Construction staff are hard at work pouring the first batch of 250,000 concrete segments that will line the 26 miles of Crossrail tunnels.
The plant is at Old Oak Common and will employ about 60 people at its peak, including the first of 15 trainees. Segment production has begun ahead of the start of Crossrail tunnelling next month.
The first tunnel boring machine is currently being assembled at Westbourne Park. The concrete segments will be loaded onto the 1,000 tonne mobile underground factory. As the 140 metre long machines advance forward the precast concrete segments will be formed into rings to line the tunnels behind the TBM cutter head.

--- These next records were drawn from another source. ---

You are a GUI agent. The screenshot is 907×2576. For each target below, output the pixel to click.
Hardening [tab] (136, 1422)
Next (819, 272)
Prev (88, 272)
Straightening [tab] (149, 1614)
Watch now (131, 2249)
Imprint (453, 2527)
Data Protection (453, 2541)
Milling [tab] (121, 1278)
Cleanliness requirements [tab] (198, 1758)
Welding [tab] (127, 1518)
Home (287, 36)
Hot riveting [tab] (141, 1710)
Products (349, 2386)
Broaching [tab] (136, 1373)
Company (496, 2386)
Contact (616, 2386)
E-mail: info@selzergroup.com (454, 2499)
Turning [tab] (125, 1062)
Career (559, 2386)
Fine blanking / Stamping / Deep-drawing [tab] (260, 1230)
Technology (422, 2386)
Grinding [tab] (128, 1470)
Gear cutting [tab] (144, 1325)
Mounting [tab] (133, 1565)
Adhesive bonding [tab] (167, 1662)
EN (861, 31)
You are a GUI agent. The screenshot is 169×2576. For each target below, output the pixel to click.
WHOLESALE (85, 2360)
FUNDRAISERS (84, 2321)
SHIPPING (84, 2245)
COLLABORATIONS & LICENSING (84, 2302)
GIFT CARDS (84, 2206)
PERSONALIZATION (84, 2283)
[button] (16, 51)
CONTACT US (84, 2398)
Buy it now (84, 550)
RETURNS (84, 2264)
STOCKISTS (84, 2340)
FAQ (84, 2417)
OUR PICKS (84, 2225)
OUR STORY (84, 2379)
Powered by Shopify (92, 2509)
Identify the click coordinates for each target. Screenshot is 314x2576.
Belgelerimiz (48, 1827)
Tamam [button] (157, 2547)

Joint venture contractors, BAM Ferrovial Kier (BFK), will manufacture more than 75,000 tunnel segments at the Old Oak Common site to be used in the 4 mile twin tunnels running between Royal Oak in west London and Farringdon.

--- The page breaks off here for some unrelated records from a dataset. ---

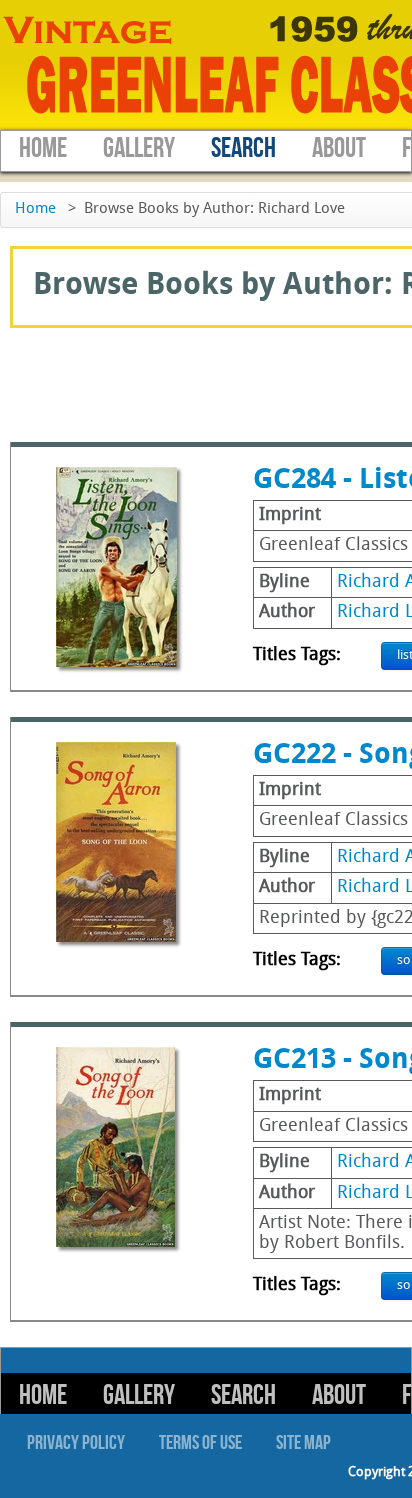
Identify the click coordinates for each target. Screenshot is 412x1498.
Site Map (303, 1443)
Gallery (139, 148)
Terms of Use (200, 1443)
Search (243, 148)
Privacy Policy (76, 1443)
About (339, 148)
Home (43, 148)
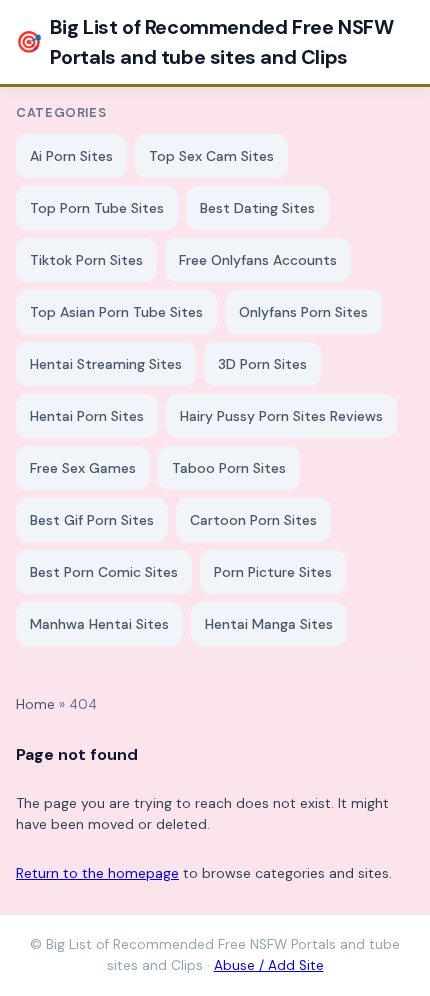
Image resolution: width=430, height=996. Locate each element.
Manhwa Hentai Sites (99, 624)
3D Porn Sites (262, 364)
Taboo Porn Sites (229, 468)
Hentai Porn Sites (87, 416)
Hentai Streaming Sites (106, 364)
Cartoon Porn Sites (253, 520)
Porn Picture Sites (273, 572)
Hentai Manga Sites (269, 624)
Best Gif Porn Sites (92, 520)
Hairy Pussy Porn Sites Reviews (281, 416)
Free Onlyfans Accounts (258, 260)
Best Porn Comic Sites (104, 572)
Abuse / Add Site (269, 965)
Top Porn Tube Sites (97, 208)
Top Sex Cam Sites (211, 156)
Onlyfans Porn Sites (303, 312)
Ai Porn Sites (71, 156)
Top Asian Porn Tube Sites (116, 312)
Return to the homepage (97, 873)
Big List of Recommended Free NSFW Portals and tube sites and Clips (204, 42)
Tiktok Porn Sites (86, 260)
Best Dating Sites (257, 208)
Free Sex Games (83, 468)
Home (35, 704)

Construction of the segment factory for the eastern running tunnels between Farringdon and Docklands is currently underway at Chatham in Kent and scheduled for completion in late April.

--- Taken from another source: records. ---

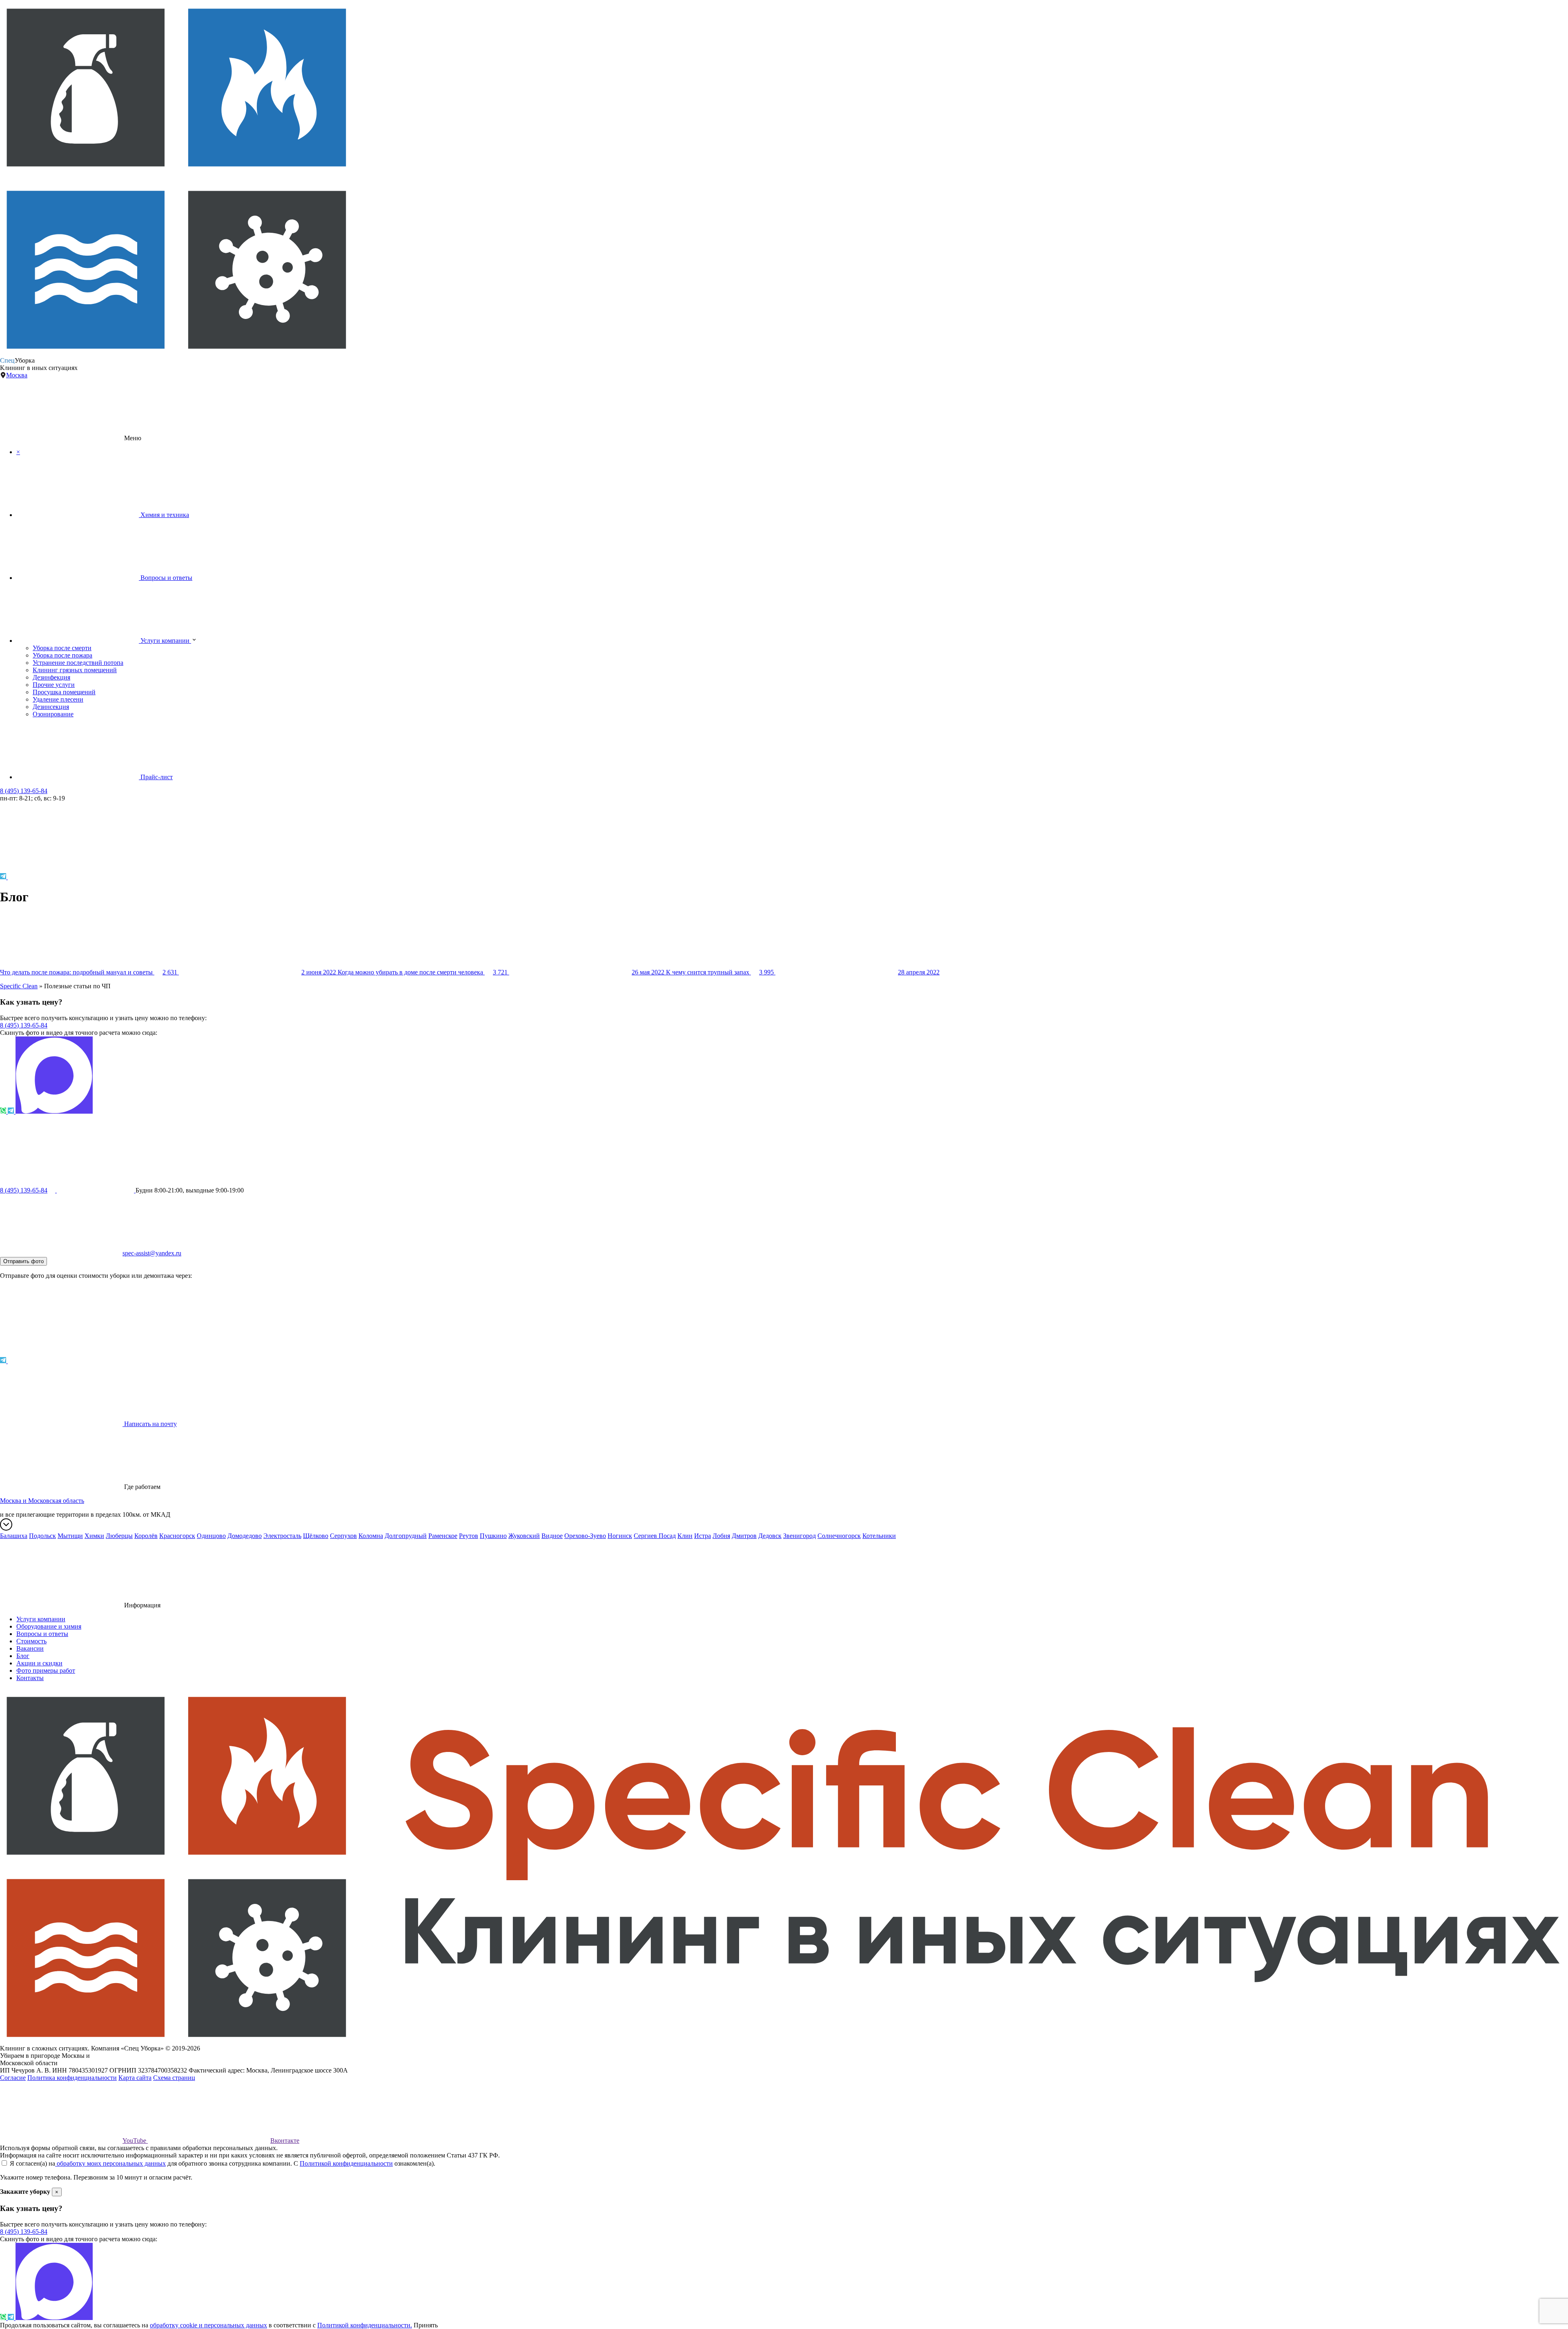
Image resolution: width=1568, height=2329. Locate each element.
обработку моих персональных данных (110, 2163)
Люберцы (119, 1535)
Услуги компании (165, 640)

Says Crossrail’s Western Tunnels Project Manager Andy Alder, ‘Preparations are well underway for the start of Crossrail tunnelling next month. Ahead of that, we are stockpiling tunnel segments and have begun pouring the first batches of more than 250,000 concrete segments that will be made to line 42 kilometres of Crossrail tunnels.’
The factory will produce more than 200 segments per day at its peak and include a laboratory to test the quality of the concrete to ensure that the segments have a 120 year life. Once the tunnel is built the site will be converted for use as a train depot.
Bring back the old cast iron segments, that’s what I say!